Book Read Free

By the Watchman's Clock

Page 7

by Zenith Brown


  I’d never make a good diplomat—as Ben has several times observed. I can’t ever see the good of beating about the bush, and I’ve never learned when it’s best to leave something unsaid. On this case—as usual—I regretted my reply as soon as I’d made it.

  “It just seems strange to me that you’d come that way at all. It’s always locked. How did you expect to get out? What I mean is . . .”

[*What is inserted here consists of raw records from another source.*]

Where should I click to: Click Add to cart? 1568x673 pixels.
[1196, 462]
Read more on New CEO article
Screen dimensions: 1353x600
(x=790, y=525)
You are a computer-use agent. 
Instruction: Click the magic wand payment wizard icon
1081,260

  “I know what you mean, Martha,” she interrupted me quietly. “You mean I must have expected to find the gate open. Or even that I knew the gate was open. Otherwise I’d obviously have gone the other way, because we all know that gate’s always locked. That’s what you mean—isn’t it?”

  “Exactly,” I said.

  She didn’t say anything for a minute. We were walking rapidly along York Road. It wasn’t until we got to the main gate, and she had pressed the bell to wake Tim, that she said, “You’re quite right, Martha. I did expect to find the gate open.”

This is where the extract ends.